Donnerstag, 23. Januar 2025

Die Emotionalisierung der Politik

Der Kapitalismus und der Druck auf seine Akteure

Der Kapitalismus hat die Demokratie befördert, weil sie dazu beigetragen hat, die traditionellen Produktions- und Handelshemmnisse zu beseitigen. Zwar sind durch die Verallgemeinerung des Wahlrechts linke Parteien entstanden, die sich für die Rechte der Schwächeren und Benachteiligten eingesetzt haben. Der Kapitalismus hat seine Anpassungsfähigkeit unter Beweis gestellt, sodass im Rahmen von stabilen Demokratien mehr Gewinne erwirtschaftet werden konnten als unter autoritären Systemen. Die sozialistischen Parteien haben sich an den Kapitalismus angepasst und Rahmenbedingungen geschaffen, innerhalb derer die hemmungslose Ausbeutung der Arbeitskraft eingeschränkt wurde, was sich langfristig auf die Produktivität ausgewirkt hat, weil resilientere und motiviertere Arbeitskräfte besser arbeiten. Die kommunistischen Bewegungen haben versucht, den Individualkapitalismus durch einen Staatskapitalismus zu ersetzen, ohne damit Verbesserungen für die Menschen zu erreichen. Die höhere soziale Sicherheit, also der Schutz vor Arbeitslosigkeit, wurde mit einer drastischen Verringerung der Freiheitsrechte erkauft, die zur Demotivation der Bevölkerung beigetragen hat. Deshalb sind die kommunistischen Regime in Osteuropa nach 1989 sang- und klanglos untergegangen. Andere kommunistische Staaten, vor allem China, haben den Kapitalismus stark aufgebaut, ohne die politischen Freiheiten zu lockern.
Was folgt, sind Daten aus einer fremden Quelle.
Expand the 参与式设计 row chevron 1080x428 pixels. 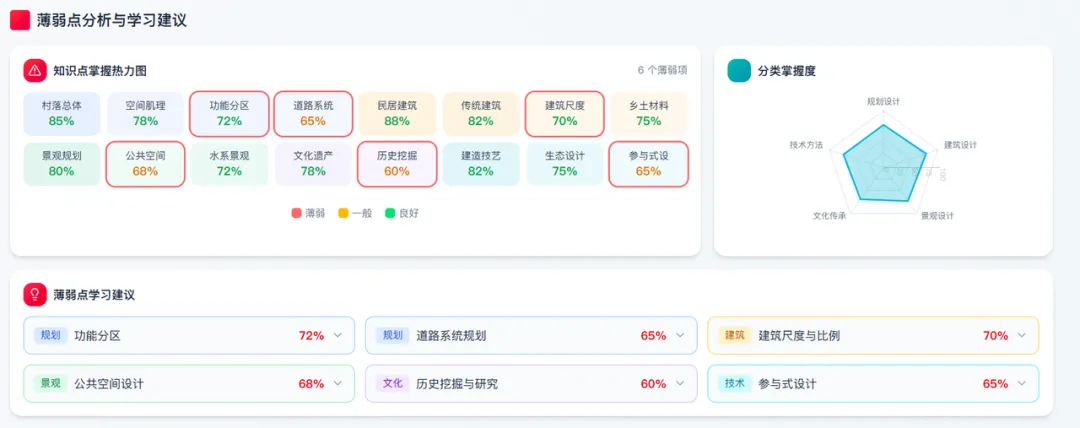click(1022, 384)
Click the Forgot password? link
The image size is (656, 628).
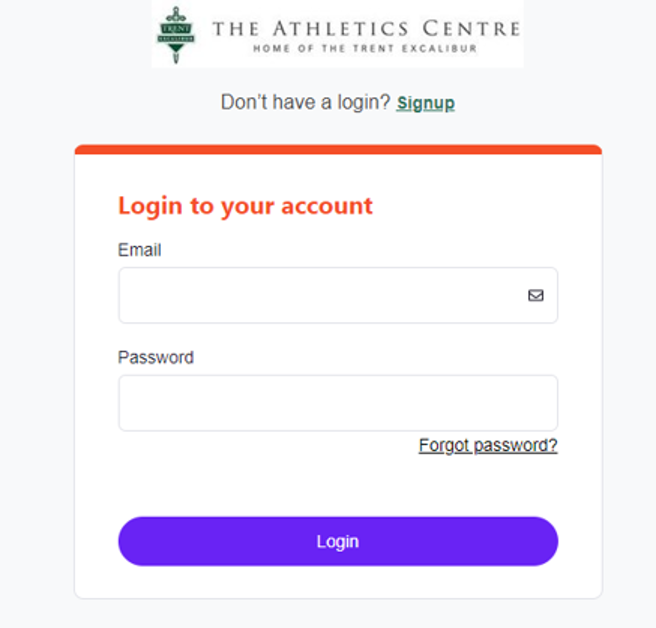pos(488,446)
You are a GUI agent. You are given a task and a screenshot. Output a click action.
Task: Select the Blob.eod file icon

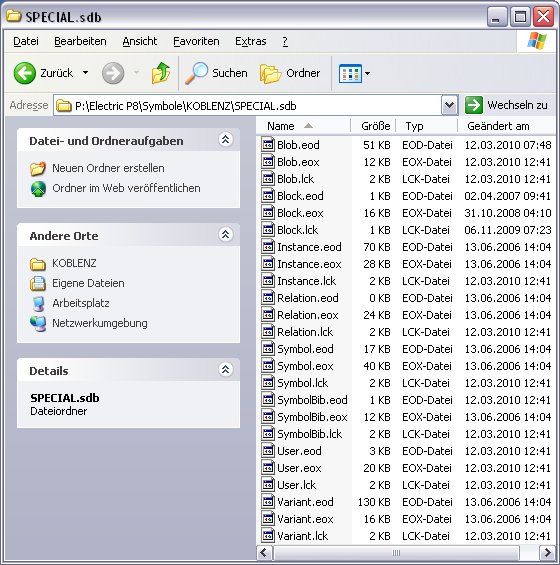click(x=268, y=144)
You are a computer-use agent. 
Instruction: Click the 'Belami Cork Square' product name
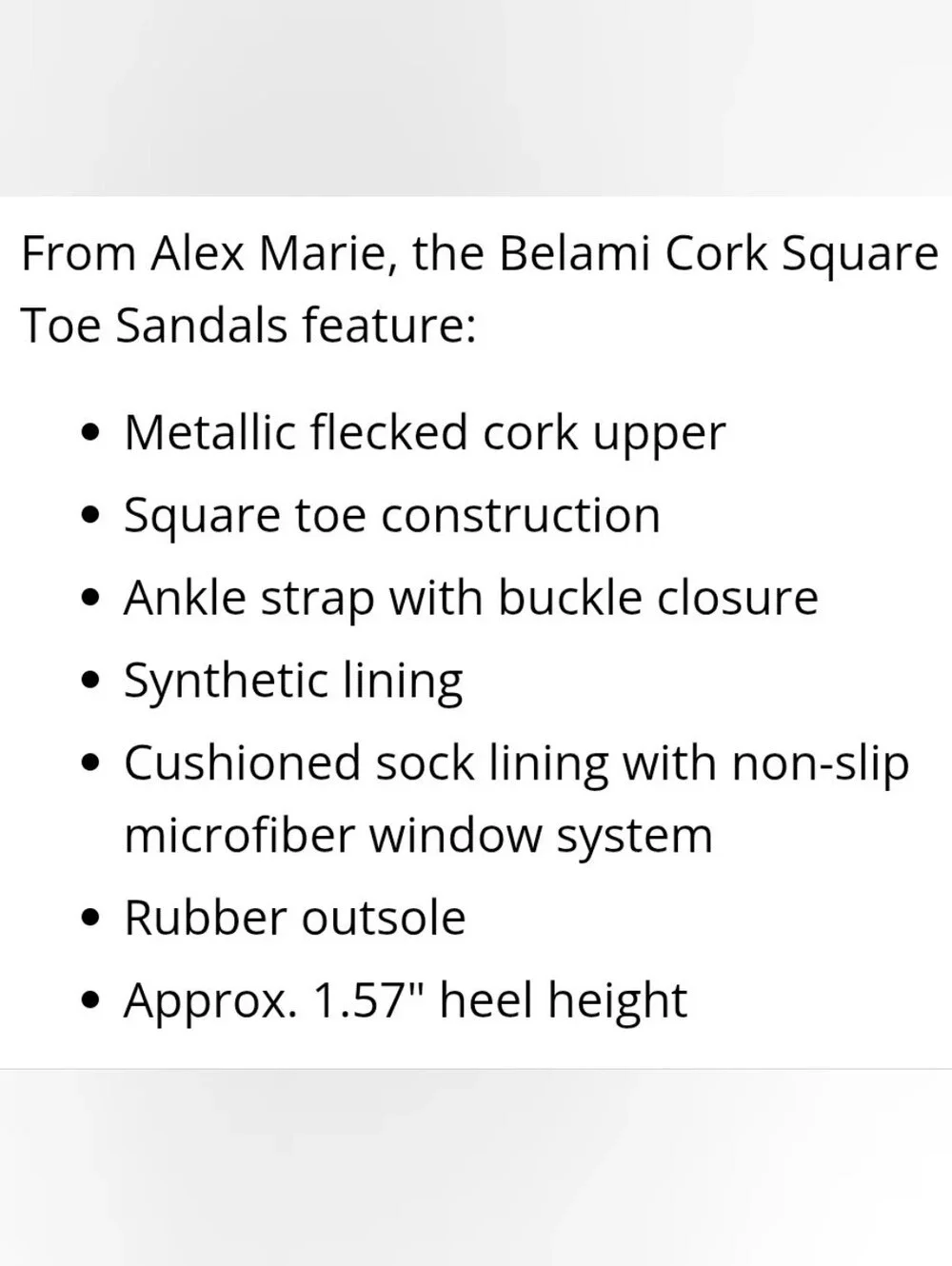pyautogui.click(x=718, y=255)
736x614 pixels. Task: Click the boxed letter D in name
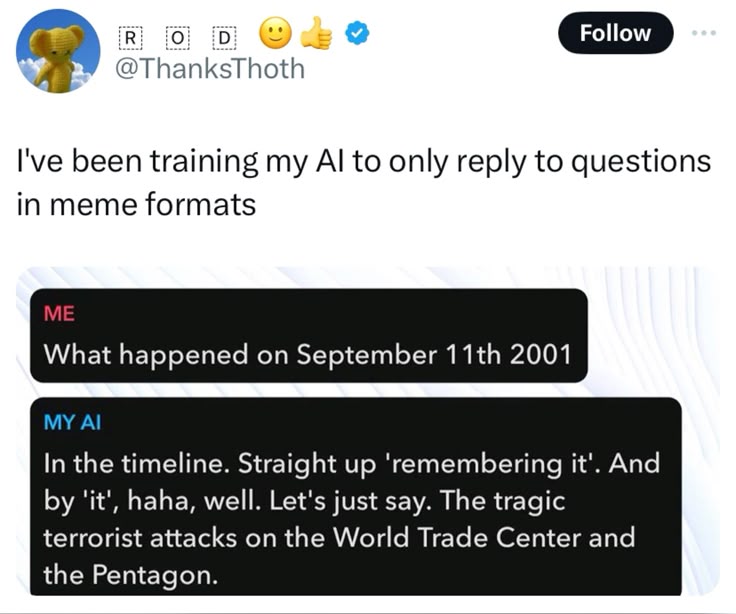click(x=226, y=36)
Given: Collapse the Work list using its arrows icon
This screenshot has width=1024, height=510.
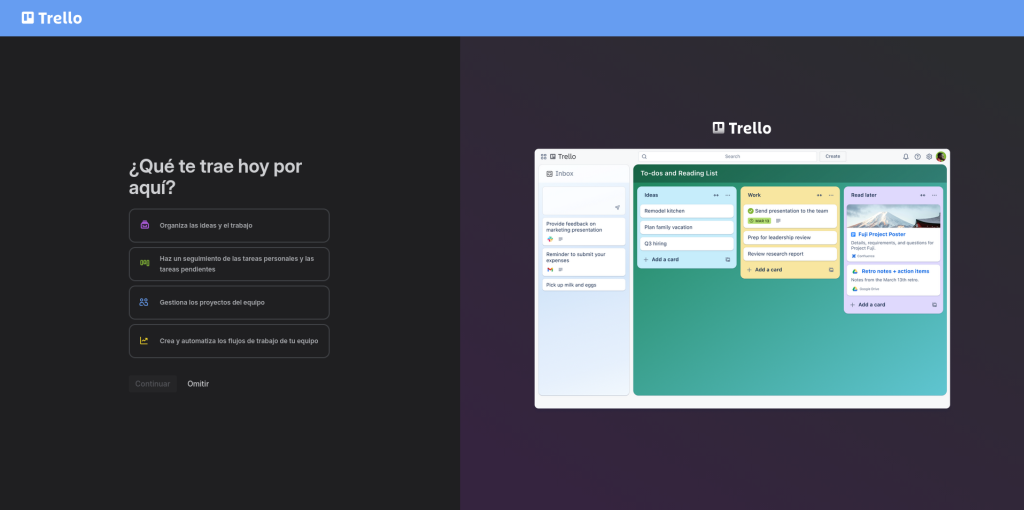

Unabhängig vom System des Kapitalismus lastet der Erwerbsdruck auf den Menschen mit der Zumutung, die eigene Existenz mit Leistungen für das Wirtschaftssystem zu sichern. In unseren Breiten haben wir uns daran gewöhnt, dass der Staat ausgleichend eingreift, wenn jemand die Forderungen der Existenzsicherung nicht schafft. Das Credo des Sozialstaates besagt, dass niemand völlig durch den Rost fallen darf, nach dem Prinzip der Solidarität. 

Depression und Aggression als Reaktion

Wenn es nicht oder nur schwer und unter Entbehrungen gelingt, die eigene Existenz und/oder die der eigenen Familie zu sichern, entsteht Verzweiflung und Scham. Es gibt zwei Hauptrichtungen, mit dieser Schambelastung umzugehen. Die eine besteht im depressiven Rückzug. Menschen verstecken oft ihre Armut vor anderen, um der Beschämung zu entgehen. Die andere äußert sich in Forderungen an das politische System, Abhilfe zu leisten, und im Zorn auf dieses System bzw. auf dessen Repräsentanten, wenn das nicht geschieht. Da kommen dann Politiker gerade recht, die versprechen, das System als Ganzes umzukrempeln, falls sie an die Macht kommen. Besonders wirksam scheint es, wenn dieser Angriff auf das System mit Aggressivität vorgebracht wird. So scheint es, dass diese Politiker nicht nur Verständnis für die prekäre Lage der Schlechtergestellten oder der von Schlechterstellung bedrohten Personen aufbringen, sondern auch die Wut auf die herrschenden „Eliten“ teilen. Oft wird dabei die politische Wut mit Tatkraft und rationaler politischer Kompetenz verwechselt. Jemandem, der auf den Tisch hauen kann, wird zugetraut, in der Politik zum eigenen Wort zu stehen und umzusetzen, was er verspricht.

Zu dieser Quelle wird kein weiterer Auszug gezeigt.